Introducing Perusall

The perennial quest for engagement may have a boost with Perusall, a social annotation platform that can be incorporated into your Canvas course sites as an external tool.

Built by a team of academics from Harvard and the University of Texas, Perusall aims to increase pre-class reading.

Students can login to Perusall through Canvas (more on that here), access reading material and comment on the readings.

Perusall resembles the tried and true discussion board feature in Canvas, but as Geoff Pfeifer, Associate Professor of Teaching at WPI wrote in an email interview: “I can read through comments more quickly this way and also pick up on themes that keep coming up more easily.”
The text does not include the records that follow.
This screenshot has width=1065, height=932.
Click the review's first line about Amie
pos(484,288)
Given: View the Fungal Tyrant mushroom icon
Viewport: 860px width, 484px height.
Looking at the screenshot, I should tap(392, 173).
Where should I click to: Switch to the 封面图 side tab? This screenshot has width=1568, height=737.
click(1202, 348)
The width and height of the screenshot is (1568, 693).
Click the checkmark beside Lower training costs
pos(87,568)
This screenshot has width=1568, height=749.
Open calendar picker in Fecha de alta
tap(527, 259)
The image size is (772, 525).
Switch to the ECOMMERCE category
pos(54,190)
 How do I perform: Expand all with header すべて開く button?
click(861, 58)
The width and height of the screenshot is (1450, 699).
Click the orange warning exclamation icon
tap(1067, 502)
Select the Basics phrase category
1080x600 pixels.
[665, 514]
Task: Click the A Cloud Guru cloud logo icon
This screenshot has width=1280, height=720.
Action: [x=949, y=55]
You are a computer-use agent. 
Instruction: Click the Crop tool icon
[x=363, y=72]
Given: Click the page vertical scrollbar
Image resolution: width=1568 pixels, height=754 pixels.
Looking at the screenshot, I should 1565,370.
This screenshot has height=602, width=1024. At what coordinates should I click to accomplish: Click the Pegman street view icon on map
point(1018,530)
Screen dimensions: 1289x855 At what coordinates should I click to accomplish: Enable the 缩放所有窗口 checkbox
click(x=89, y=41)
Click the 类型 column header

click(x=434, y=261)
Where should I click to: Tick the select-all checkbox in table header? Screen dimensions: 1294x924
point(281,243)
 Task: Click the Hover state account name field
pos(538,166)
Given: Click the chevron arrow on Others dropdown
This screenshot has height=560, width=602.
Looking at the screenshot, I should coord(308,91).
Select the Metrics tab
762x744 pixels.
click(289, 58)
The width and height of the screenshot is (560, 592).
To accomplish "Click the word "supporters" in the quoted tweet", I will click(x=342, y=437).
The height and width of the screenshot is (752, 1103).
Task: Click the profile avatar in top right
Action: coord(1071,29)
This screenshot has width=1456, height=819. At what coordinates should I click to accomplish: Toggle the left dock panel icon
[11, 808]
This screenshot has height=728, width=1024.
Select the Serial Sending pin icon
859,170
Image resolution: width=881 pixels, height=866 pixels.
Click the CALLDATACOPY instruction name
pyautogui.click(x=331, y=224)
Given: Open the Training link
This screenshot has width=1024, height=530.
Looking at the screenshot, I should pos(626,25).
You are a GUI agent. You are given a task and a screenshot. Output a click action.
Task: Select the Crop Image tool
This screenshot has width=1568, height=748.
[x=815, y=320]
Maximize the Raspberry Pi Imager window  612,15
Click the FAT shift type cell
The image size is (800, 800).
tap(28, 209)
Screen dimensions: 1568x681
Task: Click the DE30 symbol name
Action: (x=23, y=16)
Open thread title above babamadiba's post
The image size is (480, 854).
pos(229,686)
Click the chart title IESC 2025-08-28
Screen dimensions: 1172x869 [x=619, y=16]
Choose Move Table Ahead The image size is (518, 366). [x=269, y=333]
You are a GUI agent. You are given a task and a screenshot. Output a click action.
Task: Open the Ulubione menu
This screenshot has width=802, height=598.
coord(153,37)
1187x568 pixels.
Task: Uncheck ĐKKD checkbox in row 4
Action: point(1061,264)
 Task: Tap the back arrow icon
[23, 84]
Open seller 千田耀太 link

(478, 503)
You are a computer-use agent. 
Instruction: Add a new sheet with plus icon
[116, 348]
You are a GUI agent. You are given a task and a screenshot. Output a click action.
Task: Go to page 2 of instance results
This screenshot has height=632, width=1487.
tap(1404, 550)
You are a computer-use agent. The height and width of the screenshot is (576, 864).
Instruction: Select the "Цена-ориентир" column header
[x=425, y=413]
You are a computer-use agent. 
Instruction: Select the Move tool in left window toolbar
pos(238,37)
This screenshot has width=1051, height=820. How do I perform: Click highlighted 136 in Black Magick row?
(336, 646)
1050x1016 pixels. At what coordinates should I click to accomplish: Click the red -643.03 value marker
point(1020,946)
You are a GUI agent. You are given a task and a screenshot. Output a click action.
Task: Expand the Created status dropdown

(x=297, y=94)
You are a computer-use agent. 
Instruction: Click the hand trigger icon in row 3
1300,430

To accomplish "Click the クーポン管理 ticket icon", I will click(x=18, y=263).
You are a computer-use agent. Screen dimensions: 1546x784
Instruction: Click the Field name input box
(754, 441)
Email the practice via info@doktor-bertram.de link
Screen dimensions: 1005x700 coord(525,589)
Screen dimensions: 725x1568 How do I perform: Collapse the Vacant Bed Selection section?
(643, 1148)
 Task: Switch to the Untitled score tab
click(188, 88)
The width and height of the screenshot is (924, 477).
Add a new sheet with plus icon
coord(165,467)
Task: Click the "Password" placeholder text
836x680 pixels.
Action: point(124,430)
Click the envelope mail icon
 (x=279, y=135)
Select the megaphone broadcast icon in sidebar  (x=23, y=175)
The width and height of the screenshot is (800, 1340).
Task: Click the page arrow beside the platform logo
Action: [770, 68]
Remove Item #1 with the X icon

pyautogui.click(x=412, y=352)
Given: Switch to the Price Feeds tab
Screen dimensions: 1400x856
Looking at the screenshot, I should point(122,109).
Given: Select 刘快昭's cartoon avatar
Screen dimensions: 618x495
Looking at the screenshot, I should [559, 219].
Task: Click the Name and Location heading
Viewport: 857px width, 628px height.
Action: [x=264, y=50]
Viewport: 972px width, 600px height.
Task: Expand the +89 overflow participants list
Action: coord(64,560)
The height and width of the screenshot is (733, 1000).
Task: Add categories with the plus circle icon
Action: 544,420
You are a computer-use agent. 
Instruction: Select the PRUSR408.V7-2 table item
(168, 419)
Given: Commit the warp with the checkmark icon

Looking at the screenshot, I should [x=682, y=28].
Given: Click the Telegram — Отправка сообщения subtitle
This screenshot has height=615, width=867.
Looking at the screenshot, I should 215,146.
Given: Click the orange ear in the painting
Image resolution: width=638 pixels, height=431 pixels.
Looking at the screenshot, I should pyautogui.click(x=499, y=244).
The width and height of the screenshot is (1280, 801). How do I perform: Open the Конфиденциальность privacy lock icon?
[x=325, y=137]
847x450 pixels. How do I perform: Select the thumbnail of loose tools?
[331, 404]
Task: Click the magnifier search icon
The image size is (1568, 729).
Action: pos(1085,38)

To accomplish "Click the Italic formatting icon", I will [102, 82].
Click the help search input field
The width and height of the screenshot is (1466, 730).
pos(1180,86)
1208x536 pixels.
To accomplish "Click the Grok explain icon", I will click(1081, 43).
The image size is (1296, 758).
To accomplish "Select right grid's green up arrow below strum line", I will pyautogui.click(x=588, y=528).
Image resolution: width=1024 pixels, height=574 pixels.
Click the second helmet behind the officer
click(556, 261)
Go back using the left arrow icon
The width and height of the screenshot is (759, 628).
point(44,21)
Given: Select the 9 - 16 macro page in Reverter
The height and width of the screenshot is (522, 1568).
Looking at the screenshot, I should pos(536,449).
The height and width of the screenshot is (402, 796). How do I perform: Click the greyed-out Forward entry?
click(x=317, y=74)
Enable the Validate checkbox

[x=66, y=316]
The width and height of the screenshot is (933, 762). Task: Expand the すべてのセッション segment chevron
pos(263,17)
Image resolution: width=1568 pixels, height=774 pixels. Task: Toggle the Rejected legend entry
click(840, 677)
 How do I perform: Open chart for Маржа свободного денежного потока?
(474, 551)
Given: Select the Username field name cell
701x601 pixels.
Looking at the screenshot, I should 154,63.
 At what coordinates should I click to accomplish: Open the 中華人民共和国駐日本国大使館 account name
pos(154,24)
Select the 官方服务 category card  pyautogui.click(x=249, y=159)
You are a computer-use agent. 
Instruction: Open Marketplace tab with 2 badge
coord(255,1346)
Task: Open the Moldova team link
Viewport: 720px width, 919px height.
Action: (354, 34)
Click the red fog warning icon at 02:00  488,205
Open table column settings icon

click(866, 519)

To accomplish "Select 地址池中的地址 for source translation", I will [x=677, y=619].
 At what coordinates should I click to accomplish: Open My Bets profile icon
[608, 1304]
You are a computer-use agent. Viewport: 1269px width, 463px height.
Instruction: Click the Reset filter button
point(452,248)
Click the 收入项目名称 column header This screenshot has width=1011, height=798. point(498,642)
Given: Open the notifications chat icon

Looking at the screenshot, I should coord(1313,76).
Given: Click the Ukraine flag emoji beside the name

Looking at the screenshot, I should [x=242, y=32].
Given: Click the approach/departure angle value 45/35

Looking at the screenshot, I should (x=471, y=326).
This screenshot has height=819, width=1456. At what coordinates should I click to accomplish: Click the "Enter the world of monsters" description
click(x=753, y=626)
Carolyn Richardson, Adjunct Instructor, also uses the tool. “I ask students to complete the reading and post comments before a certain time,” she wrote. “That leaves me time to scan through their comments and plan some of my class activities according to their interests.”

 

A demonstration of comments in Perusall.

 

Perusall operates with a course system. Once instructors enable the app via the navigation menu in the settings area of their Canvas site, the Perusall button appears on the left side menu. When the instructor clicks on it, they are taken to the Perusall platform. Perusall automatically creates a new course – in Perusall – based on the information in Canvas.

Your courses in Perusall
My Courses shows a list of courses. Each course has its own library.

 

From a course, instructors can click on library and begin uploading or linking to content.

 

The home page of Perusall. An arrow shows the library button, which must be clicked.
Click on library to access the readings stored for that course.

 

Once content is in the course library, instructors can create assignments in Perusall. These assignments can specify which pages of a particular book, for example, should be read and how many annotations are expected.

Perusall also offers adjustable metrics, or “targets”, for assessing the annotations. Both Pfeifer and Richardson prefer to lower all the targets to zero except for the reading target and the number of comments created.

“I use Perusall scores as a way that the students can show the ‘labor’ of having read and engaged with the text,” explained Richardson. “I don’t want students thinking about the content of their comments in any sense except that they will be available to their peers and me.”

 

Adjustable grading targets for assignments in Perusall.
Adjustable grading targets for assignments.

 

Instructors have the ability to start an annotation thread by highlighting text and posting a comment or question. Students can create comment threads anywhere in the text. Other students can respond to their comments and/or upvote them. Students can also flag areas of confusion.

Pfeifer likes the social features of the tool such as the ability to upvote other students’ comments and also post links to further readings. According to him, students have reacted to Perusall positively. “They have commented in course evaluations that the conversations and getting to see what other students are thinking on Perusall have been one of their favorite parts of the course.”